- GIVEN INFORMATION:

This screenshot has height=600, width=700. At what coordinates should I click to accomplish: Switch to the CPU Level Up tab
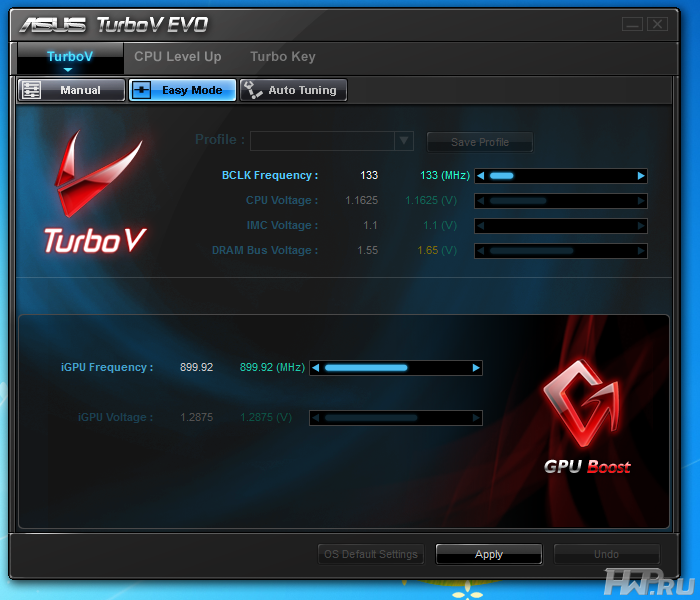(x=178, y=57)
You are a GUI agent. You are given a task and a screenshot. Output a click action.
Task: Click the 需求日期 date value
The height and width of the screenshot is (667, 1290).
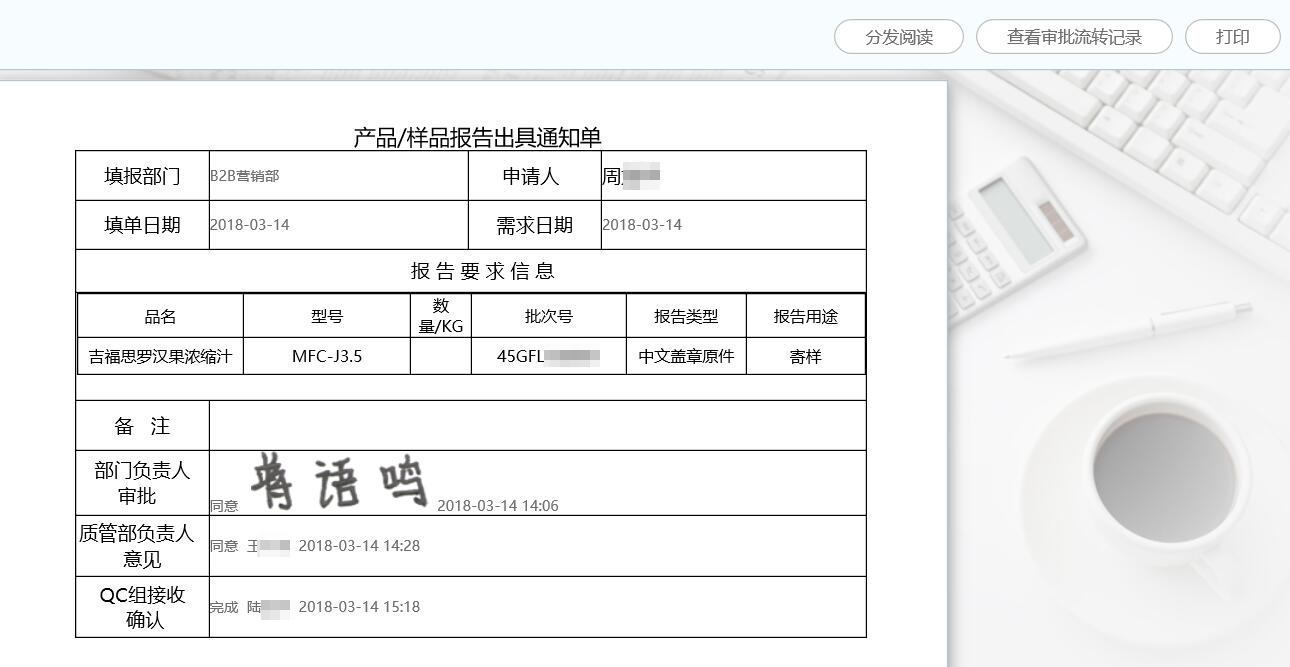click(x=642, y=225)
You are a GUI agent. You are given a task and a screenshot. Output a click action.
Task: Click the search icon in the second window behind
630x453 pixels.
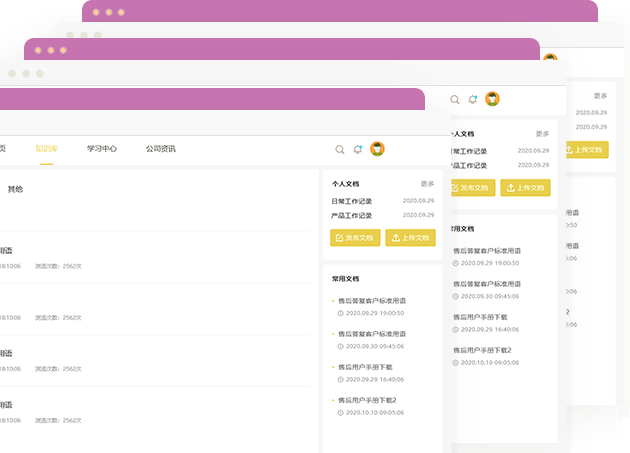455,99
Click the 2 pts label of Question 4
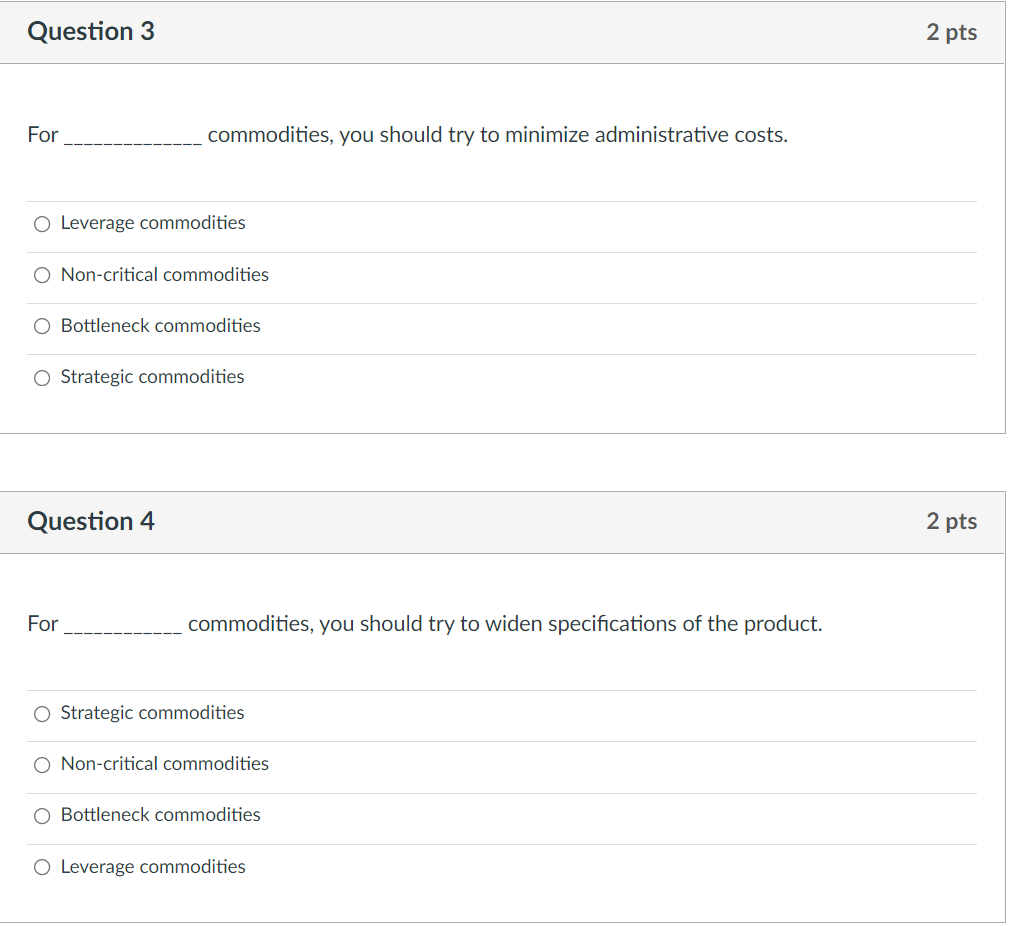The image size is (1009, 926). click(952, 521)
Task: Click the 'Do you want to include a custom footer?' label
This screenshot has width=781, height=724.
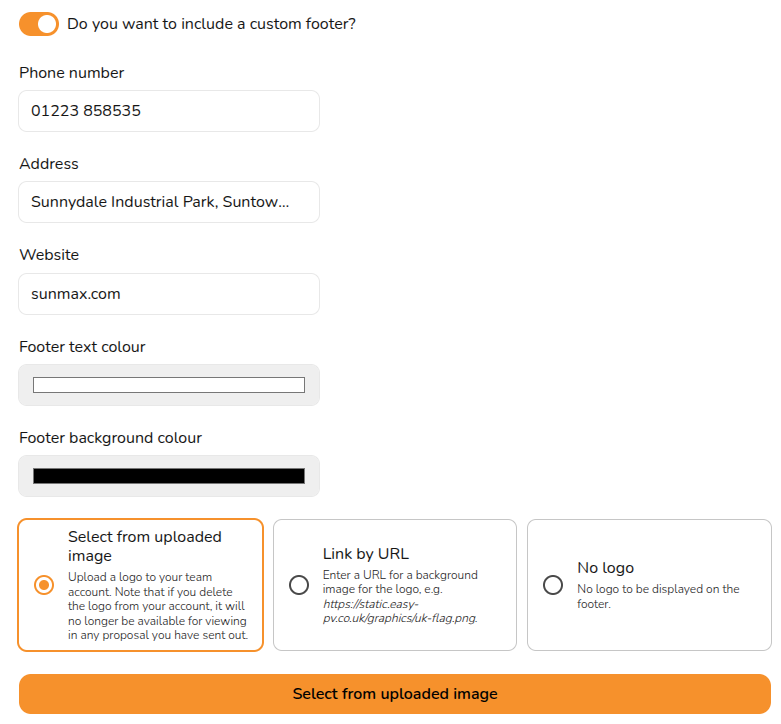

- WHAT YOU ARE ASKED TO DO: None of the pictures should be copied, but every record above must be restated in full.

- TASK OUTPUT:
This screenshot has height=600, width=700. At what coordinates should I click to accomplish: Switch to the CPU Level Up tab
(x=178, y=57)
You are a GUI agent. You are given a task and a screenshot. Output a click action.
Task: Click the 需求日期 date value
The height and width of the screenshot is (667, 1290).
click(x=642, y=225)
You are a GUI agent. You are given a task and a screenshot. Output a click action.
Task: Click the search icon in the second window behind
630x453 pixels.
455,99
Click the 2 pts label of Question 4
The image size is (1009, 926). click(952, 521)
Task: Click the 'Do you want to include a custom footer?' label
This screenshot has width=781, height=724.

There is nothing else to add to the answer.